Похожий на Бетховена в части прически дирижер взмахнул палочкой, и огромный ткацкий станок оркестра стал выплетать сложное кружево светлой, как детский утренник, мелодии Баха. В мелодии тикали как будто какие–то маленькие часики, период их хода то замедлялся, то ускорялся, и — здесь Анатолия можно понять — он довольно скоро начал думать о том, как хорошо было бы, если бы все часики мира могли ходить в обратную сторону, и тот их дикий, сломанный вечер можно было бы склеить, извинившись. Тем временем Добкинс влился в уже вошедшее в цикл и исчерпавшее себя тиканье ткацкого станка, обнаружив себя сидящим в глубине сцены, за клавесином. Первым его теплым аккордам, в своей волнительности похожим на игру солнца в паутине, преградившей тебе дорогу в лесу, зааплодировали.

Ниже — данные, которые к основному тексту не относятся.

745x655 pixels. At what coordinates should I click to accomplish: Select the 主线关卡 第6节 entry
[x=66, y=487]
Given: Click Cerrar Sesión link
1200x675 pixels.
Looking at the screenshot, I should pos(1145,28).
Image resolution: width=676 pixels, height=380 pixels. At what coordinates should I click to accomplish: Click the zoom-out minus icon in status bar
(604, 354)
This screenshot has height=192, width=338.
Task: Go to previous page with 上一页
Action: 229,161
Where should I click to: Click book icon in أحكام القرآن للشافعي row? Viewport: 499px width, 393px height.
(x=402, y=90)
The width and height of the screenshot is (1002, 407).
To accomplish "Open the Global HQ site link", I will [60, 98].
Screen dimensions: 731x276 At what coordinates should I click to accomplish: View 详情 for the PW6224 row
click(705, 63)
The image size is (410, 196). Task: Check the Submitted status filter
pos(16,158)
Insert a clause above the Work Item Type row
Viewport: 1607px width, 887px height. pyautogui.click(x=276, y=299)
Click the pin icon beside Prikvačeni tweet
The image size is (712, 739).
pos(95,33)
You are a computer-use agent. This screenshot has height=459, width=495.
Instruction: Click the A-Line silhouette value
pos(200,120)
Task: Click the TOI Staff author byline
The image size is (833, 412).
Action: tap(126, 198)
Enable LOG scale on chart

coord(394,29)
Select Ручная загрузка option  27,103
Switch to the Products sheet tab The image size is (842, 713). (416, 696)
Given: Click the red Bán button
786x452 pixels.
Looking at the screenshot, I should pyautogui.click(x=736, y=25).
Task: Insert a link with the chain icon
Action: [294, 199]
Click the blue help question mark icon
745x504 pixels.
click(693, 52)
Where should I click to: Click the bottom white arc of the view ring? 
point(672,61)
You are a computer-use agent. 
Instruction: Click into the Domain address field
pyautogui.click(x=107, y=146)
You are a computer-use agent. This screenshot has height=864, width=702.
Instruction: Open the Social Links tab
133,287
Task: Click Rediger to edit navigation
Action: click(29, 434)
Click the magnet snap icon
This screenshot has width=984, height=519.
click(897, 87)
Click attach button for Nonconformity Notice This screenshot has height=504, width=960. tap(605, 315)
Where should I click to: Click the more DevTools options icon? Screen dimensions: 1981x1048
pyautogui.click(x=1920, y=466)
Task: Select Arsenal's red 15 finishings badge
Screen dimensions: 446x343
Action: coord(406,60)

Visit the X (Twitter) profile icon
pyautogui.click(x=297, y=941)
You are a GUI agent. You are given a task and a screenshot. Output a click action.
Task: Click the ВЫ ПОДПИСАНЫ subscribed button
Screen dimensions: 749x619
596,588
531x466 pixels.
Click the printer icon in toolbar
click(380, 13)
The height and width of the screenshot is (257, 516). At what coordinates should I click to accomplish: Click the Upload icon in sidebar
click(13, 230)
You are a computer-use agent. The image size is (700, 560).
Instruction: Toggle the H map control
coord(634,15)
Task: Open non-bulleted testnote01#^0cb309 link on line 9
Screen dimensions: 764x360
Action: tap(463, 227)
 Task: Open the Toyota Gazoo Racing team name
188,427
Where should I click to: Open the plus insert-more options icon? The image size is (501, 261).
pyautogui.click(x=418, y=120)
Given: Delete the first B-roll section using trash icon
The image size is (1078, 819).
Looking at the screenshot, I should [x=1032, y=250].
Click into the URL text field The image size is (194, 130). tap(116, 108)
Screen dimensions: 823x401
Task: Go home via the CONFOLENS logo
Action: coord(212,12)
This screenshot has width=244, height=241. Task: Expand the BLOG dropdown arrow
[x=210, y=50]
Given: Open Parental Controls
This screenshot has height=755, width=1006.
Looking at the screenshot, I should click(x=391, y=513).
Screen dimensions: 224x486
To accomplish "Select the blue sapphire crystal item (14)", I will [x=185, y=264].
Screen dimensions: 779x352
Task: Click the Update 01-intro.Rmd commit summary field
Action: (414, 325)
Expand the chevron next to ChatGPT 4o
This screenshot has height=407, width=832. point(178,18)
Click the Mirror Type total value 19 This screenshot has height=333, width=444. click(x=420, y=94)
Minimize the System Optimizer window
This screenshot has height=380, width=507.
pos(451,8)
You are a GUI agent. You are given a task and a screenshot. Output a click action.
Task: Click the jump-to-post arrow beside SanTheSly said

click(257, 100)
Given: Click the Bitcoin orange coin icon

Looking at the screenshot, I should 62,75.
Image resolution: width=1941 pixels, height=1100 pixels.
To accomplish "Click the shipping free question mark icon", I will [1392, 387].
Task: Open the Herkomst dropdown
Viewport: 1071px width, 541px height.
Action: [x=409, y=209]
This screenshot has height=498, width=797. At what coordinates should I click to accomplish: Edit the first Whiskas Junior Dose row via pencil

Муравьев заметно напрягся и подался вперед, вслушиваясь в игру маэстро. Мелодия зазвучала с новой силой, хотя клавесин просто повторил все то, что многократно было сказано оркестром во вступлении. Бах в исполнении Добкинса лучился и сочился, жужжал нерасторопным шмелем и проливался июньским дождем, и это было так невыразимо прекрасно, что хотелось невпопад аплодировать и улыбаться, что и делали многие, сидящие вокруг. Бах иссяк, замер последним готическим крестом, всполохом солнца в витраже, и начался Шопен, и весь он был как своя собственная фамилия — пузырящийся пеной от шампанского, лезущий прочь из бутылки, волнующийся и носящийся по сцене из стороны в сторону. Анатолию подумалось, что есть что–то нездоровое в цивилизации, шедшей от Баха и пришедшей прямиком к Шопену. Бобкинс помогал Шопену сходить с ума, вставать, падать, прыгать на голове, снова вскакивать, дурачиться, плакать, принимать пилюли — с помощью фортепиано, находившегося с другой стороны сцены от Добкинса. Он играл неистово, он метался за клавиатурой, фортепиано порой стонало из–за диссонансов, внезапных ускорений и сумасбродных замедлений, но эта волнующаяся, как при пятибалльном шторме, музыка куда меньше нравилась Анатолию, который весь сейчас был как она.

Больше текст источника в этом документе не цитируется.